### What is expected
Retype the rows from their first line through the line that contains "This screenshot has", including both ends, and keep every character unchanged.

*** Raw data ***

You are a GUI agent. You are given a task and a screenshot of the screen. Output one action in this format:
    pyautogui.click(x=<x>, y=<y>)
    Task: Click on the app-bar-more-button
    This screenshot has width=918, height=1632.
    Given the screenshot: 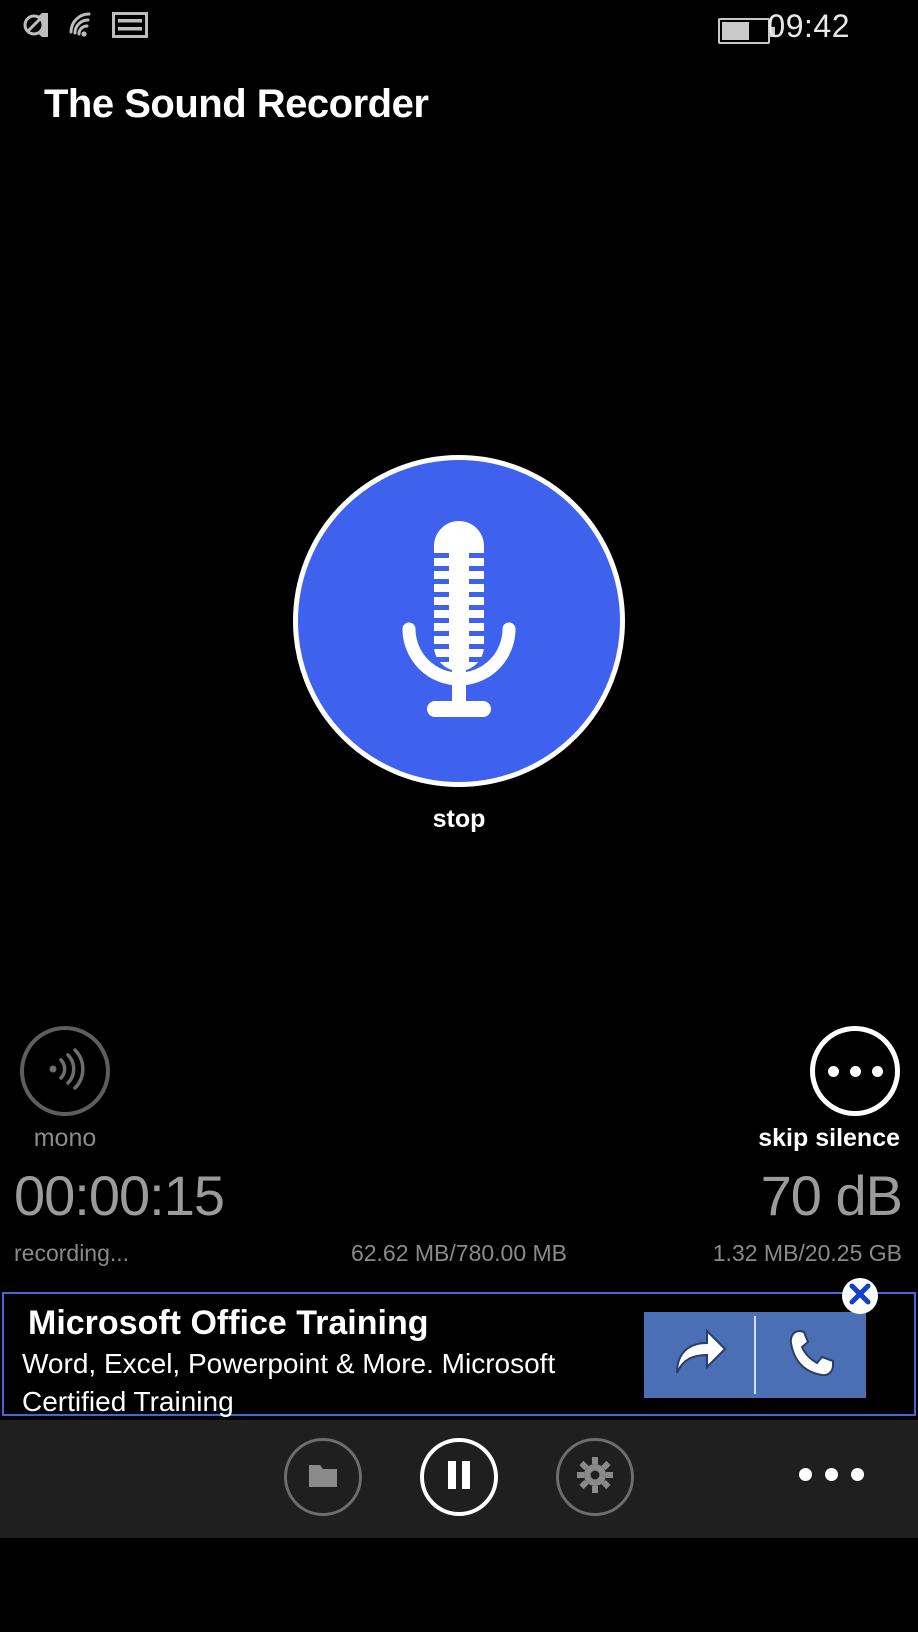 What is the action you would take?
    pyautogui.click(x=832, y=1474)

*** End of Raw data ***

### Solution for this problem
You are a GUI agent. You are given a task and a screenshot of the screen. Output one action in this format:
    pyautogui.click(x=<x>, y=<y>)
    Task: Click on the app-bar-more-button
    This screenshot has width=918, height=1632.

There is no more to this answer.